Why this is a great live stream: The simple format – typically two people in a pleasant sitting area talking with each other – is a great place to start for live stream newbies. The key is to stick to topics relevant to your market, while making them informative and entertaining.
The added value of live streaming this sort of health care chat, rather than recording it for future broadcast, is that you can take questions from your live stream audience. Since you’ll be recording the live stream, you can then continue to use the recording as online content.
Mount Sinai Chamber Music Concert
Four Mount Sinai doctors, who often perform chamber music concerts for patients and staff recently broadcast one of their concerts live on Facebook via its Facebook Live app.
Why this is a great live stream: It reminds us that not every live stream from your medical practice must be specifically about medicine. Most live streams outside medicine are event-oriented: a concert, a sporting event, a rare occurrence. Think about what sorts of events your staff participates in, whether on- or off-site that could be interesting content. Does your practice sponsor a local 5K or sports team?
These sorts of non-medical live streams help patients and potential patients see the people at your practice as well-rounded people – not just medical professionals.
Royal London hospital live streams virtual reality surgery
In April 2016, the online surgical training site Medical Realities was the platform for live streaming a virtual reality surgery performed by Dr.
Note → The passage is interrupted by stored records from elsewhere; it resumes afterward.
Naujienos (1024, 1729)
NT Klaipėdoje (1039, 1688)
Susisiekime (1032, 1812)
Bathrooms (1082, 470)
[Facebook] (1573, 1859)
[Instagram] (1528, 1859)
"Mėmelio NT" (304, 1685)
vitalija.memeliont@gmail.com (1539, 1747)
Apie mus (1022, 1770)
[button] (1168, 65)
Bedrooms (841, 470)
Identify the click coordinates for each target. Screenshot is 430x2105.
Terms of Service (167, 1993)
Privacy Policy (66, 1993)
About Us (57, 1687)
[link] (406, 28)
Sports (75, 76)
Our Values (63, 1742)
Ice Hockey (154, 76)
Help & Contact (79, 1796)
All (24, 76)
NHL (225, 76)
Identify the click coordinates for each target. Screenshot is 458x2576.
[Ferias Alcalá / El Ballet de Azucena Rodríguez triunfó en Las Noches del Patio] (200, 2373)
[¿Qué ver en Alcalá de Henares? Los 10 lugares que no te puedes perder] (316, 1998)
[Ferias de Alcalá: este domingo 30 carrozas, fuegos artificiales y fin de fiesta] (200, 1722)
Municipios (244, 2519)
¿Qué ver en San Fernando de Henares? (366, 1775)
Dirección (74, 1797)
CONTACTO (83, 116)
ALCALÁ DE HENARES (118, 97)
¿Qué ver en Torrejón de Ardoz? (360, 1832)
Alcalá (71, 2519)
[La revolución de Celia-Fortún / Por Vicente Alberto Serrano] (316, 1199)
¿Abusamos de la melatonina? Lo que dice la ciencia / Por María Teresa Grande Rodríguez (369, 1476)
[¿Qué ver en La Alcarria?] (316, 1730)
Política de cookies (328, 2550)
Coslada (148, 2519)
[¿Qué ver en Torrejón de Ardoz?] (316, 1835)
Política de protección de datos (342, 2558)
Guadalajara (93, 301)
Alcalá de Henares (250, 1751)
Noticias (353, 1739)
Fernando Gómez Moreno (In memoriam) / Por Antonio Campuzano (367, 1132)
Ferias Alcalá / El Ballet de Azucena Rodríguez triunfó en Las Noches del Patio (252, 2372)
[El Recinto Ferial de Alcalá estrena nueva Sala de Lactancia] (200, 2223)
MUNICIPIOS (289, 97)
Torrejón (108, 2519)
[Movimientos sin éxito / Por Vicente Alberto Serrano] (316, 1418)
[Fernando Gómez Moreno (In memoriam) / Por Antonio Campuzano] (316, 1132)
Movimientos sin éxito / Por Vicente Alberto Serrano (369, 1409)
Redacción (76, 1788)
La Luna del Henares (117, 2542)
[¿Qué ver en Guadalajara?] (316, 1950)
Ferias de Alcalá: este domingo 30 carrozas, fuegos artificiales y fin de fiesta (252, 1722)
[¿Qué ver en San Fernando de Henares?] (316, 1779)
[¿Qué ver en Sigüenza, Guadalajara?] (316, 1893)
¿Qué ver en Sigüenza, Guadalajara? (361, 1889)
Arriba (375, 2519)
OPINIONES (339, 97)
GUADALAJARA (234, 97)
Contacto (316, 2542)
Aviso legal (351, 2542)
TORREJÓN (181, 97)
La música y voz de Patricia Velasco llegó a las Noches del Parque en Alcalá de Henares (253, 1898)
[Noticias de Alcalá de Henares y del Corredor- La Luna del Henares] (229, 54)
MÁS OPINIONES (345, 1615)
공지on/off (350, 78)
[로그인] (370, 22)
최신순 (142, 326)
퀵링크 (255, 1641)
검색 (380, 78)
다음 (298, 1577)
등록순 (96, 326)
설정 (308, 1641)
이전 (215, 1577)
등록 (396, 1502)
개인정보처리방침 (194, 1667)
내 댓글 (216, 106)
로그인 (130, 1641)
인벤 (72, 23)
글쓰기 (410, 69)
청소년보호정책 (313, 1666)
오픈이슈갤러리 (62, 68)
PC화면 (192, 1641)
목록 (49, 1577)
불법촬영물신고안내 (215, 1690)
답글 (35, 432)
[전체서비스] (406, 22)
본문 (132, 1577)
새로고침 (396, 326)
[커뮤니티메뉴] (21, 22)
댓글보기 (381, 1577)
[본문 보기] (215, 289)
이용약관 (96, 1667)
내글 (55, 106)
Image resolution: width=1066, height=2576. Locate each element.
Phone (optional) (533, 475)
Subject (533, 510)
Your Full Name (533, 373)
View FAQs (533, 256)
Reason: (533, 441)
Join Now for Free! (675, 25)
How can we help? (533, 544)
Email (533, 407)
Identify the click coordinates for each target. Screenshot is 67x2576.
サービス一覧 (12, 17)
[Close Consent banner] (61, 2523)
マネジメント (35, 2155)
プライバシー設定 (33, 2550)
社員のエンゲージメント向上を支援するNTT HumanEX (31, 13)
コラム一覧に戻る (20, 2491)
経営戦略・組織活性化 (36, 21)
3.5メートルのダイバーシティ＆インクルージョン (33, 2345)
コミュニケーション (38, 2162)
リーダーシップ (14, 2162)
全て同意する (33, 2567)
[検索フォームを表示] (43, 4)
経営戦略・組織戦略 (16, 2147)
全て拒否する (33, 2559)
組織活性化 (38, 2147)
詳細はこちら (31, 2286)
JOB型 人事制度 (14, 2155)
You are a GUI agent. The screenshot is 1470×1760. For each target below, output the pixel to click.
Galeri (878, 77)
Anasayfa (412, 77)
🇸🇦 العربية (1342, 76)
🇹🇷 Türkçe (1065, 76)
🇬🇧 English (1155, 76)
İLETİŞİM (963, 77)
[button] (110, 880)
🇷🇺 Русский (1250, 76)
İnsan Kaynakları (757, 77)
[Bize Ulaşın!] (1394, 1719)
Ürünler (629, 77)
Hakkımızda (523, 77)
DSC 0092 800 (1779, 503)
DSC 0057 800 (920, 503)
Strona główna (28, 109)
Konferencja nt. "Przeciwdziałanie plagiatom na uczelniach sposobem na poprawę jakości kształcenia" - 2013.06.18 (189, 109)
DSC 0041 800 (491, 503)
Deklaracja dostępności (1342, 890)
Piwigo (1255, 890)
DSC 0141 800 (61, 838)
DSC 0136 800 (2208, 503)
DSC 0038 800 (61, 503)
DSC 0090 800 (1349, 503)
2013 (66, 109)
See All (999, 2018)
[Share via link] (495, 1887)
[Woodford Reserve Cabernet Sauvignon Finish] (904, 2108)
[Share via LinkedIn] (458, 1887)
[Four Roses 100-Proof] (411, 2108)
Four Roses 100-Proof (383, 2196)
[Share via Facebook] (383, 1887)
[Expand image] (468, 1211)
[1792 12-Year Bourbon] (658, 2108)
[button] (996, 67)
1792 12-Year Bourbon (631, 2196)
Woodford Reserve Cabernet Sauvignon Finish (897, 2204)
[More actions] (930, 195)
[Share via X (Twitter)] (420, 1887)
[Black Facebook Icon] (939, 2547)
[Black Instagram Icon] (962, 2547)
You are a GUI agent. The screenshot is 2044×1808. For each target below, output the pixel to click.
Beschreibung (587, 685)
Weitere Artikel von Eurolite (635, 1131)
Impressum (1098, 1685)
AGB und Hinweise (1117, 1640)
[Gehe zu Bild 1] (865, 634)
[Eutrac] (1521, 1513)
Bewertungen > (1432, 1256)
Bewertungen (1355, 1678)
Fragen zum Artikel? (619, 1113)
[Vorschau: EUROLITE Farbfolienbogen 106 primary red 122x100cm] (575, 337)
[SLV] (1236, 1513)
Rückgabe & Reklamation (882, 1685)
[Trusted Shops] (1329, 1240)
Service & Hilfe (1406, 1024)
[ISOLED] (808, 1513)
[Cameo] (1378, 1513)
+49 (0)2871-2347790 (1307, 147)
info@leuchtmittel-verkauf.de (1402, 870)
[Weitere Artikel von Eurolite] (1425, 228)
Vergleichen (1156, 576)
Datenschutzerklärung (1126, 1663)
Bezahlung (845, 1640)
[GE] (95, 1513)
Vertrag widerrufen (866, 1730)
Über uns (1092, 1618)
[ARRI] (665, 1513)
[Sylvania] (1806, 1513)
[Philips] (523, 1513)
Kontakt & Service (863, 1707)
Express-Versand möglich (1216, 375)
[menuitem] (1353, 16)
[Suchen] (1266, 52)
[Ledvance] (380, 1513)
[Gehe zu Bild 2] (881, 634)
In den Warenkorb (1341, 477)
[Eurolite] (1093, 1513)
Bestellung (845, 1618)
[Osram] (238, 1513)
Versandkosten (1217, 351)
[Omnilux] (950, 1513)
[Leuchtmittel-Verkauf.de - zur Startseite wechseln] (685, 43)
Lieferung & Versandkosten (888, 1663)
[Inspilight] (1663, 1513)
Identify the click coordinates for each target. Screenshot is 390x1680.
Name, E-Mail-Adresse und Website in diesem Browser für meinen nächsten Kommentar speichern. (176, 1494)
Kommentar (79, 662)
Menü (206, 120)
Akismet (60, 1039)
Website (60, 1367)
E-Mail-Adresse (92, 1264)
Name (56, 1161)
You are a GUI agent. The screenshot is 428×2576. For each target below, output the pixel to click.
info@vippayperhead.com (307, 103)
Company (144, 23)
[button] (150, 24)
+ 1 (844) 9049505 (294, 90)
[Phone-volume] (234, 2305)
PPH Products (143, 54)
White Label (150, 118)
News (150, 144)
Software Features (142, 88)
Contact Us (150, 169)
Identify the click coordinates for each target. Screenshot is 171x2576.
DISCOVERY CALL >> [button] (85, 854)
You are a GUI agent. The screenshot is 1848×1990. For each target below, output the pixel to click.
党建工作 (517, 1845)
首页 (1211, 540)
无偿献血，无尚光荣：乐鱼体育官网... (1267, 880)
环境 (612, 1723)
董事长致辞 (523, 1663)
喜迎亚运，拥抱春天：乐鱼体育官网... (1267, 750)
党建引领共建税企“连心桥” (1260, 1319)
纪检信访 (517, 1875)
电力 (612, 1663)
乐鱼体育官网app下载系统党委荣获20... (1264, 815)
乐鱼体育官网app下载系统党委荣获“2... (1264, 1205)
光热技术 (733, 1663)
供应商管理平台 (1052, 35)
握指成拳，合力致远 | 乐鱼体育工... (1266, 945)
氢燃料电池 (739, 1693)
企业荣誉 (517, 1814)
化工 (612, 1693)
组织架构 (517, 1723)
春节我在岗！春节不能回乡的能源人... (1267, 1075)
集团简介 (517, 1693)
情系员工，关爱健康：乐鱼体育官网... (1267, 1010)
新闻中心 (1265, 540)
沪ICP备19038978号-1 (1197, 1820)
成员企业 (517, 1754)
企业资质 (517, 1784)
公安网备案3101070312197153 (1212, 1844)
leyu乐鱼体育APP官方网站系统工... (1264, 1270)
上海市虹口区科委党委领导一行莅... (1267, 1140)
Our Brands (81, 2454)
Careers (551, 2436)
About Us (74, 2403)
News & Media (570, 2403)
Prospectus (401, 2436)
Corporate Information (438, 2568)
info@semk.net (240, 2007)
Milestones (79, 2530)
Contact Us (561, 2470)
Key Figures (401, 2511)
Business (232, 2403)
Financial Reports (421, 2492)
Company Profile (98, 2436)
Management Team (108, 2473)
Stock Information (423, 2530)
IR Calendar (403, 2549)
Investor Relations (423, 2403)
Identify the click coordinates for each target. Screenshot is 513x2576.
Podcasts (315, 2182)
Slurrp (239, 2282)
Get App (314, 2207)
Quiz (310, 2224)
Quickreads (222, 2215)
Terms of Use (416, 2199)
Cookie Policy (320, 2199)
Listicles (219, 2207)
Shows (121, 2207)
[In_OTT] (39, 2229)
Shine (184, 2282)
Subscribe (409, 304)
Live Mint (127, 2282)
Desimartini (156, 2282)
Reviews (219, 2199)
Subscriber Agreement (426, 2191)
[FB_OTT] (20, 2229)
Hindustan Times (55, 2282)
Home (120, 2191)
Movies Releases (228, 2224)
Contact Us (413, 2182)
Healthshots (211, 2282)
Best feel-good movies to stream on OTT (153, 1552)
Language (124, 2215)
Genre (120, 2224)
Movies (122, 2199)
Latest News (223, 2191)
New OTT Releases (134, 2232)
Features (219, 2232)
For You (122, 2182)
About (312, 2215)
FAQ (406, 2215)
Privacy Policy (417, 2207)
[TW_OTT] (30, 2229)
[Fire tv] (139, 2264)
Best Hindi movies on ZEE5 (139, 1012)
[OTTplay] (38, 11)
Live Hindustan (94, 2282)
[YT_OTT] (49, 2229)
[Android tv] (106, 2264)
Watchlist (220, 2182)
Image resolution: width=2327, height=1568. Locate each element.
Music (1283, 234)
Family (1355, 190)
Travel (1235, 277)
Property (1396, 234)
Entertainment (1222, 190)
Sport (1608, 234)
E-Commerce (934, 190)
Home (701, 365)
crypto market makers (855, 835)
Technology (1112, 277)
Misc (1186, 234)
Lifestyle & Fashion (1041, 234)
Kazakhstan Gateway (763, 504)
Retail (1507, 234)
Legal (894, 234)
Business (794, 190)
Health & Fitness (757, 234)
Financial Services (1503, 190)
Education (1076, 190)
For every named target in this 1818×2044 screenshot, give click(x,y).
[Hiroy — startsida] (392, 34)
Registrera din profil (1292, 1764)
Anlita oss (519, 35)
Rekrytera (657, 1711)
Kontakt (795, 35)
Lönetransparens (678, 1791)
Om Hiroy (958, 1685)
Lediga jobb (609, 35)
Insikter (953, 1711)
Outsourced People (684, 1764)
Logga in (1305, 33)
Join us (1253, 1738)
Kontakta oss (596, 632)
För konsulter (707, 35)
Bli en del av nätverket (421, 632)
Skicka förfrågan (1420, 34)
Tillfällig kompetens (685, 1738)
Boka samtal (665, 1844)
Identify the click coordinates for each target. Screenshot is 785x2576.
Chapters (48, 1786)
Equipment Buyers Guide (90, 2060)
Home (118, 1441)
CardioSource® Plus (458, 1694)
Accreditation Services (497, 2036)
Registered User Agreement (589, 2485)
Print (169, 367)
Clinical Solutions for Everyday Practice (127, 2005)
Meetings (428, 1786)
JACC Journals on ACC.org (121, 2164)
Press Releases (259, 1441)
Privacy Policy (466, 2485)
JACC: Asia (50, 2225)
Shafi Ahmed. Dr. Ahmed had previously used Google glasses to stream a surgery so students and other medical professionals could see the procedure from his perspective. In the VR live stream, six cameras were used to immerse the viewer into the surgical arena.
There’s a lot of technology going on here, from the VR to the multiple cameras used to provide multiple perspectives of the surgery. The point here isn’t to suggest your practice needs to copy this idea in every detail.
Why this is a great live stream: It does tap into the interest many people have in watching and learning about medical procedures, regardless of whether they’re medical professionals. Obviously, there are serious legal and privacy issues with the idea of live streaming a patient’s care. But it may spark some idea of what types of care delivery live streams you may be able to share. Check out Medical Realities YouTube channel for more of their VR surgeries.
Children’s Hospital of Wisconsin
This hospital describes its live video as a “key component of [their] social medial strategy.” They use it to let patients share their own stories, share some procedures and host a chat show, similar to the OU Medicine hospital system’s live stream channel. The hospital shared these metrics from their Facebook live streams:
Why this is a great live stream: You can see from their metrics slide, they’re live streaming a variety of content and formats: patient Q&As, procedures, behind the scenes content. Look through their full slide share, as they also discuss what video tools they use and how they plan content.
Focus on what makes live stream special
When you brainstorm your own list of ideas how your medical practice can use live streaming content, keep in mind what makes live streaming valuable in ways recorded video content isn’t – its immediacy and interactivity. Live streaming is about how to draw your audience into sharing the experience with you.